=== WORK REQUEST ===
Taking the entries below from the top, restate each line exactly and end with the line containing "Check the outdoor".

▼▼▼

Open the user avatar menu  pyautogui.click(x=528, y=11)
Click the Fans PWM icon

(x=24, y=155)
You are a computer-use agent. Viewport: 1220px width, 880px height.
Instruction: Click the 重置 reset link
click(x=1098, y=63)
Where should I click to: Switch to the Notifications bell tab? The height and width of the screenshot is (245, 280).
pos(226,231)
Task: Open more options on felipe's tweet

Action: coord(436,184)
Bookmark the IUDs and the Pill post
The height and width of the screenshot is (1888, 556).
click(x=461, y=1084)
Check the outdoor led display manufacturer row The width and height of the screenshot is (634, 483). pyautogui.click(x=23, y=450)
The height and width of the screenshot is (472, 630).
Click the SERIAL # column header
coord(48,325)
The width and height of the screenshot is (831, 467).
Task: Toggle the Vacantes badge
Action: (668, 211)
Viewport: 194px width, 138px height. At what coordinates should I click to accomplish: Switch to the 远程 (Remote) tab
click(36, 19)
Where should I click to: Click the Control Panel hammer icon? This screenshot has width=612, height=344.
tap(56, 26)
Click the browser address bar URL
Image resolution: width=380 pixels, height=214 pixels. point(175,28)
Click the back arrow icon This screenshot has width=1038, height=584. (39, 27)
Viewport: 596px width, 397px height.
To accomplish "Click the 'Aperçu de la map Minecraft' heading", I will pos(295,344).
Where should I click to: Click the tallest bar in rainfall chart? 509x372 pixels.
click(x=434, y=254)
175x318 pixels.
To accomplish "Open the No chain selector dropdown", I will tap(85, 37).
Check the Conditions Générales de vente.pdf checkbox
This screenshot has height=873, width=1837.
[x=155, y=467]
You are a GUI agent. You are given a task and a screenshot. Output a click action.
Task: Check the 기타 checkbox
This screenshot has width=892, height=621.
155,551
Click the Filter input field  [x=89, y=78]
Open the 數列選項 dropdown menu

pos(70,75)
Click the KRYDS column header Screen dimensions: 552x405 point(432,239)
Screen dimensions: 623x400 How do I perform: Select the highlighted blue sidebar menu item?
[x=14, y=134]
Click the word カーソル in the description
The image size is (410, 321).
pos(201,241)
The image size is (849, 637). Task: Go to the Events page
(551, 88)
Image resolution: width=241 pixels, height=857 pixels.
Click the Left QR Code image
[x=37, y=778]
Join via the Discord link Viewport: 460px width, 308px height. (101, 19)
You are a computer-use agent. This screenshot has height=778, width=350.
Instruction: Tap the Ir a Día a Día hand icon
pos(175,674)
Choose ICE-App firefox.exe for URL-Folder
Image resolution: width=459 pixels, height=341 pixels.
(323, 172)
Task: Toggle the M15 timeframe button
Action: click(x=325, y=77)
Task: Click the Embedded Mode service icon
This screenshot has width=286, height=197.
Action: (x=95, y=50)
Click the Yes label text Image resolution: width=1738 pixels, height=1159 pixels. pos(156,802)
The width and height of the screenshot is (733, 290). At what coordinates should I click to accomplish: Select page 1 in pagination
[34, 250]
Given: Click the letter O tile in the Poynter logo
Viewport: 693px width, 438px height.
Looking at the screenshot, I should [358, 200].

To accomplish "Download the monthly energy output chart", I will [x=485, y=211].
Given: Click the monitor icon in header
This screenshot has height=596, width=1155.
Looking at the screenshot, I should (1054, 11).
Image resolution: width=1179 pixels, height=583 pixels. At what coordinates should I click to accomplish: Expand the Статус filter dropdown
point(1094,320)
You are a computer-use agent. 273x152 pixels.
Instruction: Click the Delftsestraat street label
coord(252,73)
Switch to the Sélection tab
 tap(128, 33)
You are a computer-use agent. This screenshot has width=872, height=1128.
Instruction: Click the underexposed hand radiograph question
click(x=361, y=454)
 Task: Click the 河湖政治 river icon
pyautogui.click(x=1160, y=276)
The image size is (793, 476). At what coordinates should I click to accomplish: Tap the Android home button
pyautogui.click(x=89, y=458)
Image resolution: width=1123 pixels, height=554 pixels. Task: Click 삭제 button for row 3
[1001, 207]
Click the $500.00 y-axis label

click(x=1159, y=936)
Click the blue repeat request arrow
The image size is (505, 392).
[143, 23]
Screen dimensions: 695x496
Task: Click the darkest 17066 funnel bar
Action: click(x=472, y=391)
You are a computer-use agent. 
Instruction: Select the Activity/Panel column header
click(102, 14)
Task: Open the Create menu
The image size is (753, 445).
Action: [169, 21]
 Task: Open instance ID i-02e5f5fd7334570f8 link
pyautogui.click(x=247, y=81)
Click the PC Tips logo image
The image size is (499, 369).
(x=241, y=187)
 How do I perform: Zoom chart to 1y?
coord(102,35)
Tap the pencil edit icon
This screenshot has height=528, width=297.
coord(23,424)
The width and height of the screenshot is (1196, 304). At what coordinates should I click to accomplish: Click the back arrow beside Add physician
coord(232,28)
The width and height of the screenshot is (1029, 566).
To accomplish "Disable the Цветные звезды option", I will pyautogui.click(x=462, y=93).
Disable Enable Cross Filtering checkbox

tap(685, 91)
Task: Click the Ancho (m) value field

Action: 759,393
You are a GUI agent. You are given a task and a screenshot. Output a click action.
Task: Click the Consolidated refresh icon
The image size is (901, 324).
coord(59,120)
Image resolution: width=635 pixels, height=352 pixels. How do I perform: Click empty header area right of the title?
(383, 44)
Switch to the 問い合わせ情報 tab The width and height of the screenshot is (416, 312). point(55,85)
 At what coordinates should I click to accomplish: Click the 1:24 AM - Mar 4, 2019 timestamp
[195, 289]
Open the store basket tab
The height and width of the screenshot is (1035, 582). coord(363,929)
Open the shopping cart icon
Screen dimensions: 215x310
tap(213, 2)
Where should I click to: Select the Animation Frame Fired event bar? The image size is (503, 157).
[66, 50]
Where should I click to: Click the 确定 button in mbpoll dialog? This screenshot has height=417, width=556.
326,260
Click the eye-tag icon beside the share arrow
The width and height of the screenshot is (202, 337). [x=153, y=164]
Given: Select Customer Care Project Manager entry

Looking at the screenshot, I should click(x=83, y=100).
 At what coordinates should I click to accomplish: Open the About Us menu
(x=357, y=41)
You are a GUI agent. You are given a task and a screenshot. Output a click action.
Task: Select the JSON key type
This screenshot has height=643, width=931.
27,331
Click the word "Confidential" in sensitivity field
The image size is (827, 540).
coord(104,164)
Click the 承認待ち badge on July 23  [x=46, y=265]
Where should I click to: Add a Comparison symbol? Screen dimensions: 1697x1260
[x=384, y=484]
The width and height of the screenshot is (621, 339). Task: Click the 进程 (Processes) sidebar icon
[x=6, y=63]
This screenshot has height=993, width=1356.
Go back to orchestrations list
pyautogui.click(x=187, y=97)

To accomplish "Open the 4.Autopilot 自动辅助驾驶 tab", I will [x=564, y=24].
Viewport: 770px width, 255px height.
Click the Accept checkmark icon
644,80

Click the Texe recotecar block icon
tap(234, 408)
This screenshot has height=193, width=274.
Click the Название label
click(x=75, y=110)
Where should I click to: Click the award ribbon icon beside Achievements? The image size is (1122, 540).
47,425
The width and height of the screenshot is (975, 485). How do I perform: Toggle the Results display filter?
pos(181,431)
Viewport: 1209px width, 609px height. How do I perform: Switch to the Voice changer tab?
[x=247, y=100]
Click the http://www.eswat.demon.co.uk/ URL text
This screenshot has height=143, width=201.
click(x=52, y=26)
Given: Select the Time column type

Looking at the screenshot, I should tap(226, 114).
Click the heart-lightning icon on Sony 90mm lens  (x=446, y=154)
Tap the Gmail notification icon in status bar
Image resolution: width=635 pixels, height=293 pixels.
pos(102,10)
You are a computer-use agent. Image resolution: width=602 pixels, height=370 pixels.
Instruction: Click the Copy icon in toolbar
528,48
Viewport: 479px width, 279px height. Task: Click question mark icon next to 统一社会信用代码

▲▲▲

=== OUTPUT FOR THIS TASK ===
Open the user avatar menu  pyautogui.click(x=528, y=11)
Click the Fans PWM icon

(x=24, y=155)
You are a computer-use agent. Viewport: 1220px width, 880px height.
Instruction: Click the 重置 reset link
click(x=1098, y=63)
Where should I click to: Switch to the Notifications bell tab? The height and width of the screenshot is (245, 280).
pos(226,231)
Task: Open more options on felipe's tweet

Action: coord(436,184)
Bookmark the IUDs and the Pill post
The height and width of the screenshot is (1888, 556).
click(x=461, y=1084)
Check the outdoor led display manufacturer row The width and height of the screenshot is (634, 483). pyautogui.click(x=23, y=450)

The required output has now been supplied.